Monday, October 15, 2007

Another short book review...

Well it was a good weekend in the end. The rain finally stopped on Saturday afternoon. Until then it had rained every day since I got back from the US. A couple nights it really stormed but most of the time it was a light rain that the farmers probably loved but it was beginning to annoy the hell out of me. The photo for this blog is from me playing with the new lens in the apartment on Saturday. I was testing the depth of field. That picture was taken from way across on the other side of the apartment! Are you impressed?

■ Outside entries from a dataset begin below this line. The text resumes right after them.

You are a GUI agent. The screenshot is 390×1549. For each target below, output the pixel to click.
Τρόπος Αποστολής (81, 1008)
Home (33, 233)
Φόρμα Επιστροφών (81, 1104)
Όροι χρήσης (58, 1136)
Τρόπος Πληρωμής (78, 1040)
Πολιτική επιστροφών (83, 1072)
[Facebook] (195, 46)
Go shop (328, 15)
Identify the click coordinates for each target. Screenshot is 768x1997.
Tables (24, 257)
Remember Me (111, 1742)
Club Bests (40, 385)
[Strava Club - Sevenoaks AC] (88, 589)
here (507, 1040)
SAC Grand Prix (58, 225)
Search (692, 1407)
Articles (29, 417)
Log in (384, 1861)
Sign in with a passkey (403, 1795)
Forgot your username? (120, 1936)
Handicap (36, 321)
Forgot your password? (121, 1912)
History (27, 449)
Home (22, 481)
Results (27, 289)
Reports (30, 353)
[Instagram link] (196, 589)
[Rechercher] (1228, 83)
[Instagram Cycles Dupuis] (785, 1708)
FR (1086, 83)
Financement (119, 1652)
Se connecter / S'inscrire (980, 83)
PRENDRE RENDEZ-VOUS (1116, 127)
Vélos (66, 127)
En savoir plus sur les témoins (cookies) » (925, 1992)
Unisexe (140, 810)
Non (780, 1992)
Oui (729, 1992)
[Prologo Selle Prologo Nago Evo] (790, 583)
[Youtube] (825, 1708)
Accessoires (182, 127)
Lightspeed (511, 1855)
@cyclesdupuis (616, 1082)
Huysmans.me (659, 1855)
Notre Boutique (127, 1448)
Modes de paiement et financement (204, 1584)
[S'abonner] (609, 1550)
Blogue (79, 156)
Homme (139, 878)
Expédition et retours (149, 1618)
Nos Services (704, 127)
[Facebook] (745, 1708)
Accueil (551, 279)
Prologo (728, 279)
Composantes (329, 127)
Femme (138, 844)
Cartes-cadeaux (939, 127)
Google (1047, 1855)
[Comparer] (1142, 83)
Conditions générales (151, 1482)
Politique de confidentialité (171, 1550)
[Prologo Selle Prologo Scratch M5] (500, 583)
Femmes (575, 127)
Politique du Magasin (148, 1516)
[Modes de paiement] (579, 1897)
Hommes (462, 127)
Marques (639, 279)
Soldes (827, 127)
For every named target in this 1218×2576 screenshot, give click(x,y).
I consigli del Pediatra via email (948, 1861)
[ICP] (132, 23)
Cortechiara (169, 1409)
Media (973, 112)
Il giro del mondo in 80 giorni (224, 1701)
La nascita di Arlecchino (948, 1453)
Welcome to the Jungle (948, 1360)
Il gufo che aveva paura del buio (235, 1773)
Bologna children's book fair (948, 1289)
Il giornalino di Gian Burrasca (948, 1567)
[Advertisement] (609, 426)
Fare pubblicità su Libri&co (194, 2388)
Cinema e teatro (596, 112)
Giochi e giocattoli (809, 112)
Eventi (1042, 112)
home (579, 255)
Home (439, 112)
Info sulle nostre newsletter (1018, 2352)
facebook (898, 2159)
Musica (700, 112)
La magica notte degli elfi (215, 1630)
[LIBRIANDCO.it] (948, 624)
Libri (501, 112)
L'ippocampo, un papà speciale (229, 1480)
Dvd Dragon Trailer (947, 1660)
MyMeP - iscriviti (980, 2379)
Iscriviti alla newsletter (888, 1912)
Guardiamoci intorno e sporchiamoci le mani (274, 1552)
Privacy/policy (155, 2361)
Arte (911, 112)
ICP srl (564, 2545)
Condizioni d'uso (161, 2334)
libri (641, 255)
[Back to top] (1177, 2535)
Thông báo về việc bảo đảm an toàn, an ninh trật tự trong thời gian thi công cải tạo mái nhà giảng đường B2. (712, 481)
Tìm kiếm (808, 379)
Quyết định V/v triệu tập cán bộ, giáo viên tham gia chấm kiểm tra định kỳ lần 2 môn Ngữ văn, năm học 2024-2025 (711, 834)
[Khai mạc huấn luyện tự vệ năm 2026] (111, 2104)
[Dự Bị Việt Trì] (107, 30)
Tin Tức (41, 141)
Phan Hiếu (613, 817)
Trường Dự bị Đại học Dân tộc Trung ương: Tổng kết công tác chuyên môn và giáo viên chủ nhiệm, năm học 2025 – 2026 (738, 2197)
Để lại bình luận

Sunday I didn’t do much even though the sun was finally out. I was near the end of Travels with Herodotus (because of the previously mentioned rainy nights) so I was compelled to keep reading until it was finished. I like the book but it was a little too much about Herodotus. I wanted to read more about the author. He was a reporter born in Poland and started going overseas for his newspaper in 1955. It was fascinating to read about his impressions of going off exotic countries. His first assignment was India in 1955. You can only imagine what a different world it was in every way. Then he’s back in Poland for a while but he soon gets a new assignment in China and then after that Africa so you see what I mean about his travels. He has some incredible stories to tell but you only get a taste. But I realize now the book itself is pretty short and I guess he keeps to the point, which is comparing the East to the West from a reporter’s point without taking one side. Dare I say it, “an objective view”? Something I would love to hear more of these days. Herodotus could be considered the first “reporter” in the author’s opinion. Herodotus attempted to compare “Greeks to non-Greeks” in his book The Histories (which everyone now agrees should be translated as The Inquiries). Herodotus does so by traveling to the ends of the earth (at least the ends of the earth around 450 BC). The author admires how Herodotus wants to see for himself and relates everything in very non-bias manner, especially for his era. If you read this book then I highly recommend having the map in Wikipedia section on Herodotus handy. That way you understand where he is and why sometimes it doesn’t make sense with what we know about geography today. Overall I recommend the book, as it is an interesting read about a reporter’s duty and how little people haven't changed in 3,000 years. It always is “us verses them” from both sides.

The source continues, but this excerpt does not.